Flag of the Central Electoral Board

The Central Electoral Board (Spanish: Junta Central Electoral, JCE) of the Dominican Republic is a special body of the government of the Dominican Republic responsible for ensuring a democratic and impartial electoral process, and also administer the civil registry, the marital status of all Dominican citizens. It was created in the year 1923 as part of the negotiations to end the first US intervention, and currently its functions are to organize the presidential, congress and of overseas deputies held on the third Sunday of May of each leap year, and municipal elections held on the third Sunday of February of each leap year.

==History==
Although there is not much historical material about the Central Electoral Board, it is known that it was created on April 12, 1923, through Law No. 3413, and was incorporated into the Dominican Constitution with article 82 of the 1924 reform. It is currently regulated by article 212 of the 2015 Constitution. It is responsible for organizing the elections of the President of the Republic, senators, Deputies, municipal mayors, the directors of the Municipal Boards and the councilors.

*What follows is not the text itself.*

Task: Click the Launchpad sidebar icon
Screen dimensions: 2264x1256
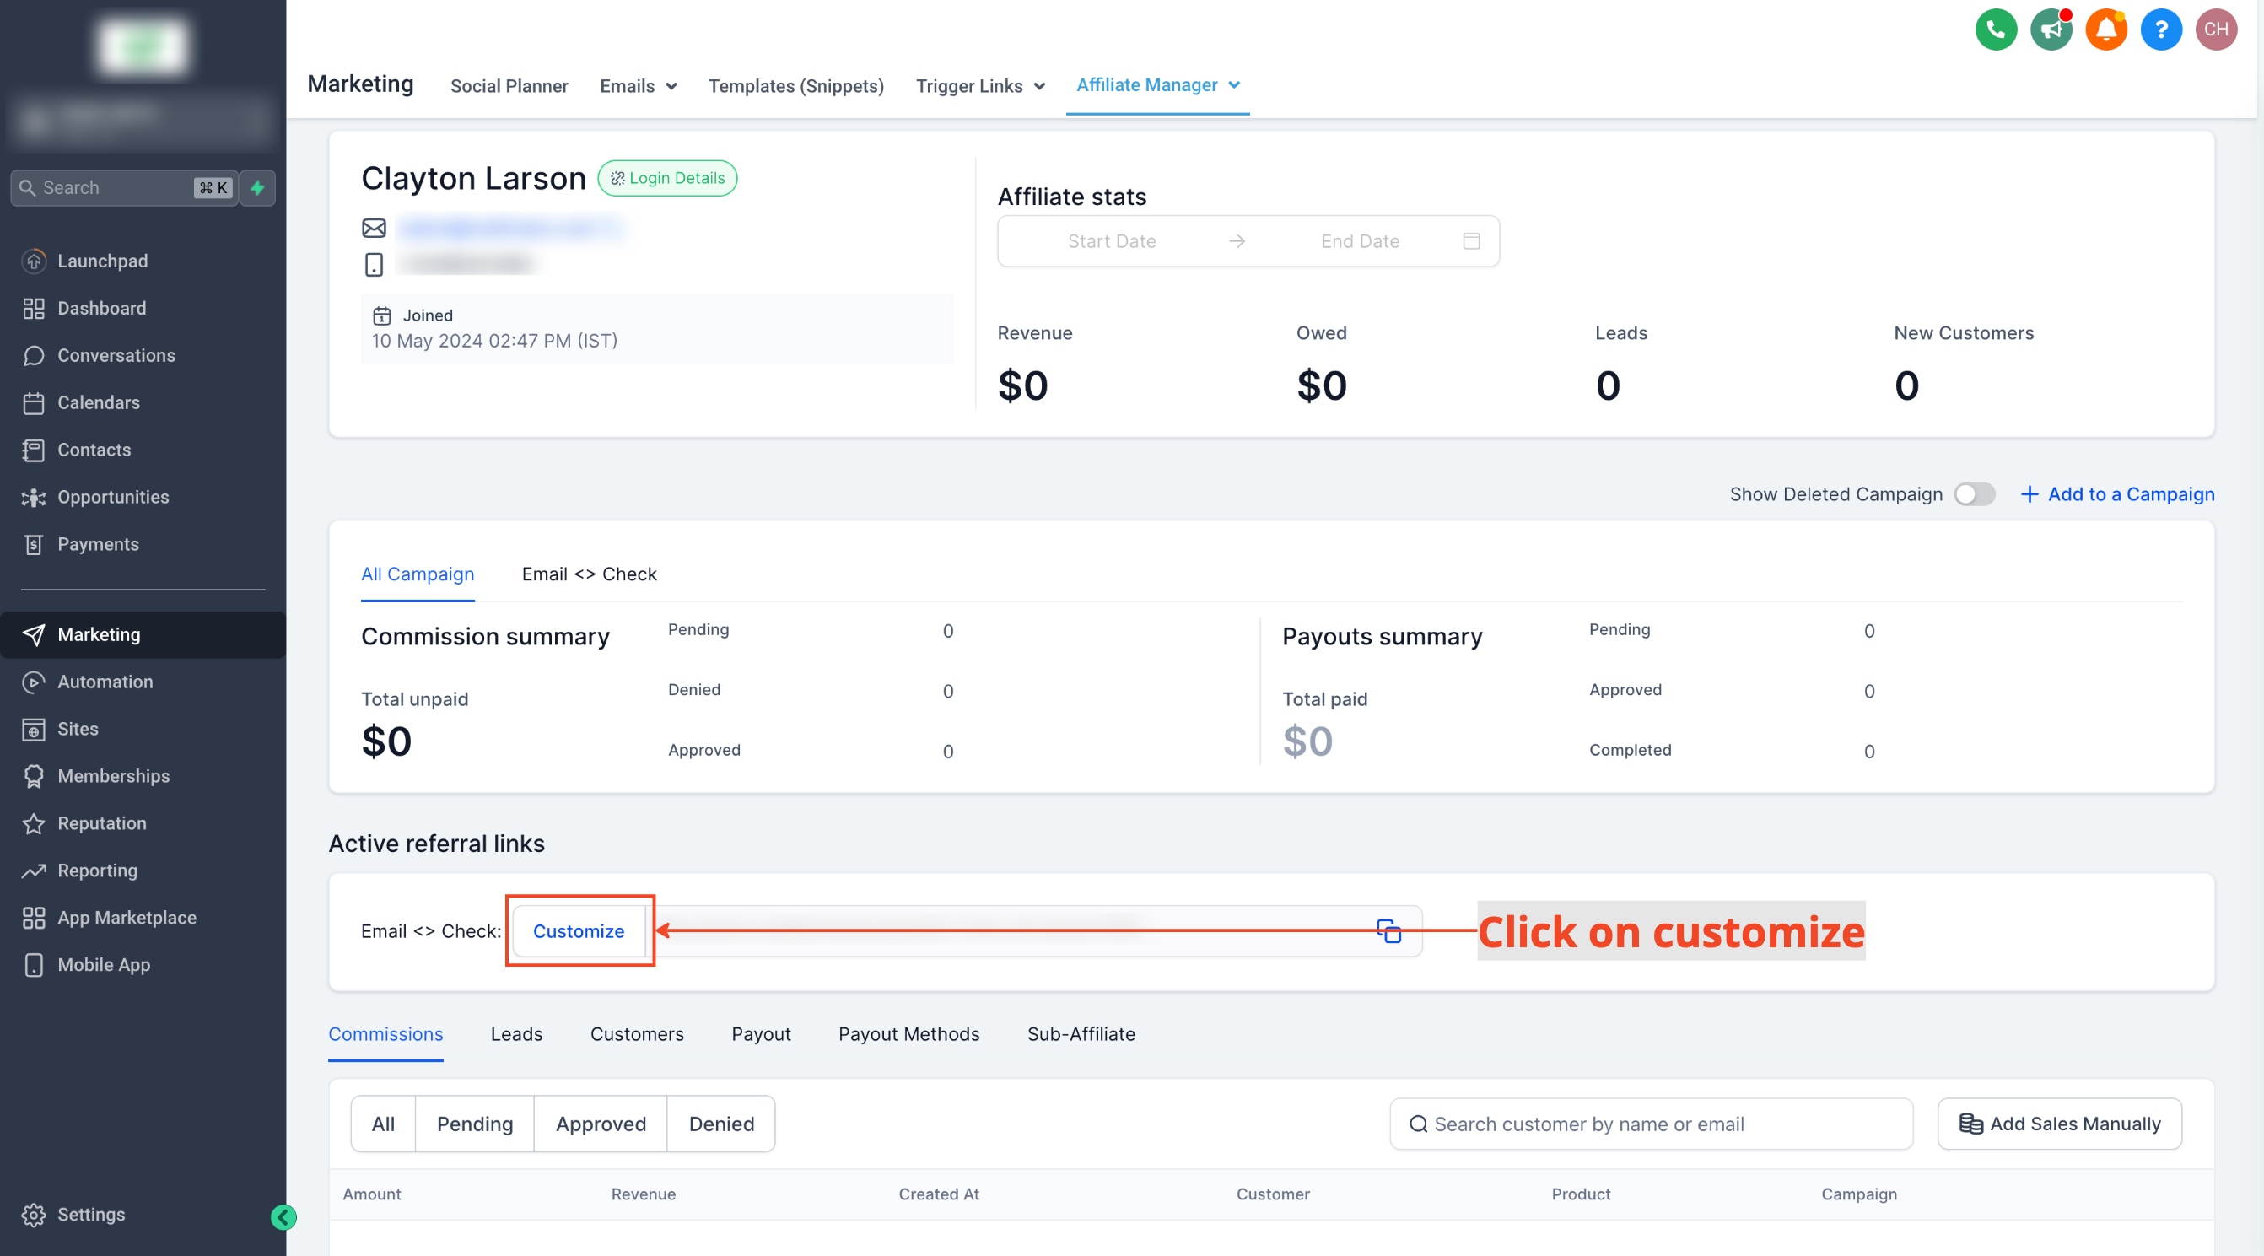Action: coord(35,260)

It is also responsible for registering, saving and managing the data of all Dominicans since birth, granting various documents to prove the identification of nationals and citizens. Some of these documents are:
- The birth certificate, with which the father and mother testify to the birth of a child, and in which they also choose their name.
- The ID is an identity document and electoral obtained at the age of 18, and that gives a unique number to each Dominican citizen for identification. There is a minor ID for those nationals who have reached 16 years, this is obtained for university, work and other minor purposes, since until obtaining the official ID can not vote in any election.

== Members (2020–2024)==
- Román Andrés Jáquez Liranzo, President.
- Rafael Armando Vallejo Santelises, full member.
- Dolores Altagracia Fernández Sánchez, full member.
- Patricia Lorenzo Paniagua, Full Member.
- Samir Rafael Chami Isa, Full Member.

== Past Memberships ==
=== (2010–2016) ===
- Roberto Rosario Márquez, President.
- José Ángel Aquino Rodríguez, full member.
- Rosario Altagracia Graciano de los Santos, full member.
- Eddy de Jesús Olivares Ortega, full member.
- César Francisco Féliz Féliz, Full Member.
=== (2016–2020) ===
- Julio César Castaños Guzmán, President.
- Roberto Saladín Selin, full member.
- Rosario Altagracia Graciano de los Santos, full member.
- Carmen Imbert Brugal, Full Member.
- Henry Mejía Oviedo, Full Member.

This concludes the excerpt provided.